By NATE JARA
On Friday, Russian President Vladimir Putin signed a formal decree making Crimea, a Ukrainian territory on the north shore of the Black Sea, part of Russia. Once a Socialist Republic of the Soviet Union, Crimea was included into the newly independent state of Ukraine when the Soviet Union collapsed in 1991. Putin has referred to this as a “great injustice,” and in response to the protests in Ukraine that ousted corrupt and Russia-friendly Prime Minister Victor Yanukovych, unmarked Russian troops have occupied Crimea since February 28.
To try and curb Putin’s aggressiveness, the United States and the European Union have placed sanctions on top Russian officials, issuing travel bans and freezing their assets. These sanctions have not deterred Putin; if anything, they’ve barely made him blink. Russian officials, even Deputy Prime Minister Dmitry Rogozin, have publicly laughed off these sanctions as utterly inconsequential.
In fairness to the State Department and the EU, the Russian financial sector hasn’t gone untouched. Russia’s MICEX stock index dropped another two percent on Friday, and the Russian ruble has stagnated, down ten percent since January. Standard and Poor’s released a statement suggesting they may downgrade Russia’s credit rating, as the reluctance of foreign banks to lend to Russia amidst the crisis could contribute to Russian growth falling below one percent. The steps the United States and European Union have taken so far make it clear that they aren’t taking this issue lightly.

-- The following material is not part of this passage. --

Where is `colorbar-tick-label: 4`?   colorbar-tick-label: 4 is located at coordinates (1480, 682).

However, Putin has made it even clearer that these fairly small-level sanctions aren’t going to cut it if the West wants the Russians to respect Ukrainian sovereignty.
Unfortunately, the West hasn’t been left with many options. Some are suggesting that the sanctions be taken further to boycotts of the Russian private sector, but the current state of the EU’s reliance on foreign oil and natural gas (namely Russian) make this completely out of the question. According to reports by the EU Commission on Energy Issues, of all of the crude oil and natural gas the EU consumes, about 80 percent of the oil and 60 percent of the gas is imported. Of these imports, almost 40 percent originates in Russia. The European Union relies so much on Russian energy that it borders on absurdity, and this has severe geopolitical implications. Any economic sanctions cutting off these imports could cripple the economies and infrastructures of the EU, especially as you move east, where many nations receive 75-100 percent of their natural gas from Russia.

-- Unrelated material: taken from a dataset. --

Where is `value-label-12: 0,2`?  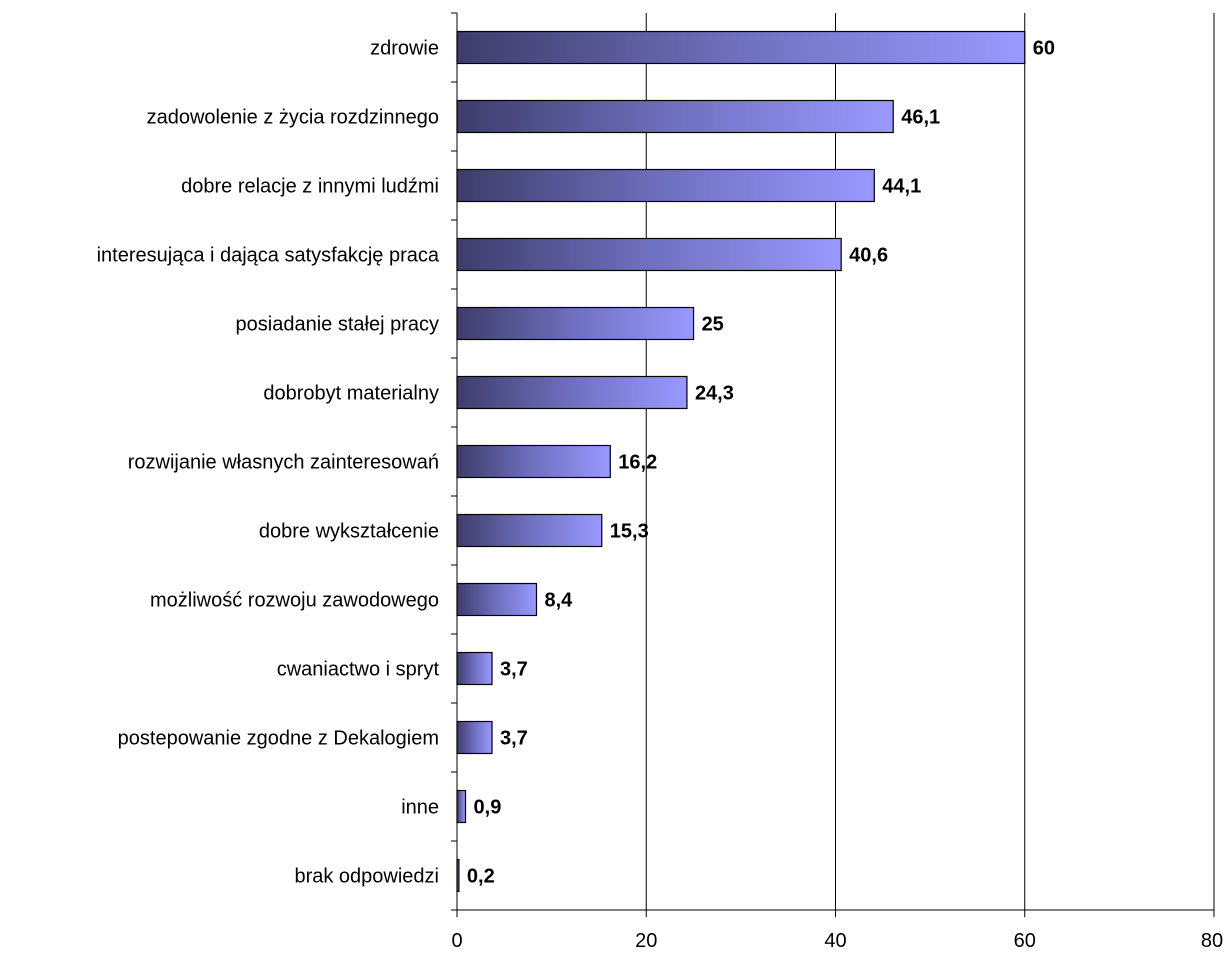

These complications aside, economic sanctions have an absolutely abysmal track record as a means of accomplishing effective political change. In his research on sanctions, political scientist Robert Pape found that sanctions were successful in five of 115 historical attempts, or a pathetic four percent.

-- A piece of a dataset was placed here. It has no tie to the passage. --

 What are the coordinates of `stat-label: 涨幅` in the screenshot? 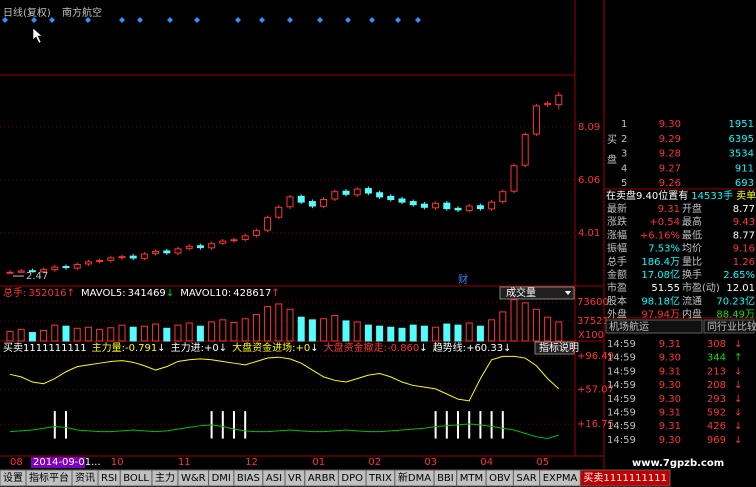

More importantly, economic sanctions have a tendency to harm civilian populations significantly more than their governments. Many point to more extreme examples like Iraq where UNICEF-acknowledged statistics released by the Iraqi Ministry of Health suggested that American sanctions were responsible for the deaths of over half a million Iraqi children. But one could also point to the sanctions placed on nations like Myanmar, Iran and Cuba, where sanctions have not deposed the targeted regimes. Instead, the specific targeting of infrastructure has resulted in unnecessary suffering that disproportionately hurts civilians.
As a much more developed nation, the effects of sanctions on Russia would not be anywhere near as drastic as in Myanmar, or especially Iraq, but it is undeniable that the nature of sanctions makes them a tool that harms civilians as a means of persuasion, which raises moral questions.
With military responses out of the question, and the prospects of broader economic sanctions unquestionably poor, the burden on the West is to pursue more diplomatic avenues. Travel bans and asset freezes are a Band-Aid covering up a very serious Russian problem. And Putin isn’t going anywhere; electoral changes in Russia will almost undoubtedly result in President Putin keeping his office until 2024. The West needs to find a way to contain Putin, and soon.